> **Problem description**
Return only the lines starting at the line that contains "Monaccord (163, 1823)" and ending with the final line of the listing; include both endpoints.

BEGIN Exercise materials

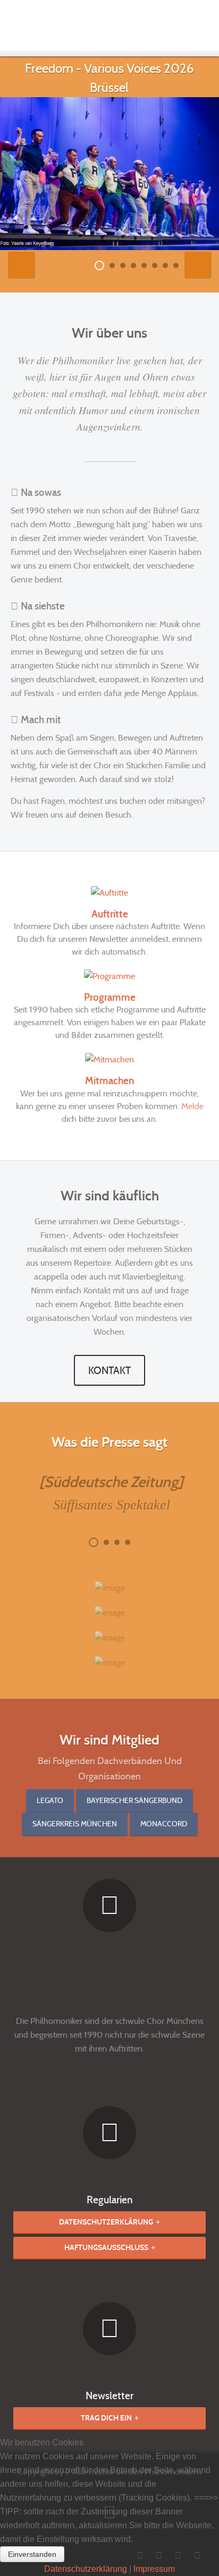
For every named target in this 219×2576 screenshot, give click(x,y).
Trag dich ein (106, 2418)
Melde (192, 1106)
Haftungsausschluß (106, 2247)
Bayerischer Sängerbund (134, 1800)
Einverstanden (32, 2554)
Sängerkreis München (74, 1823)
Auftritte (109, 914)
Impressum (154, 2568)
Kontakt (109, 1370)
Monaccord (163, 1823)
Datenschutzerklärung (106, 2222)
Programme (110, 997)
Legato (50, 1800)
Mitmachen (109, 1081)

END Exercise materials

> **Answer**
Monaccord (163, 1823)
Datenschutzerklärung (106, 2222)
Programme (110, 997)
Legato (50, 1800)
Mitmachen (109, 1081)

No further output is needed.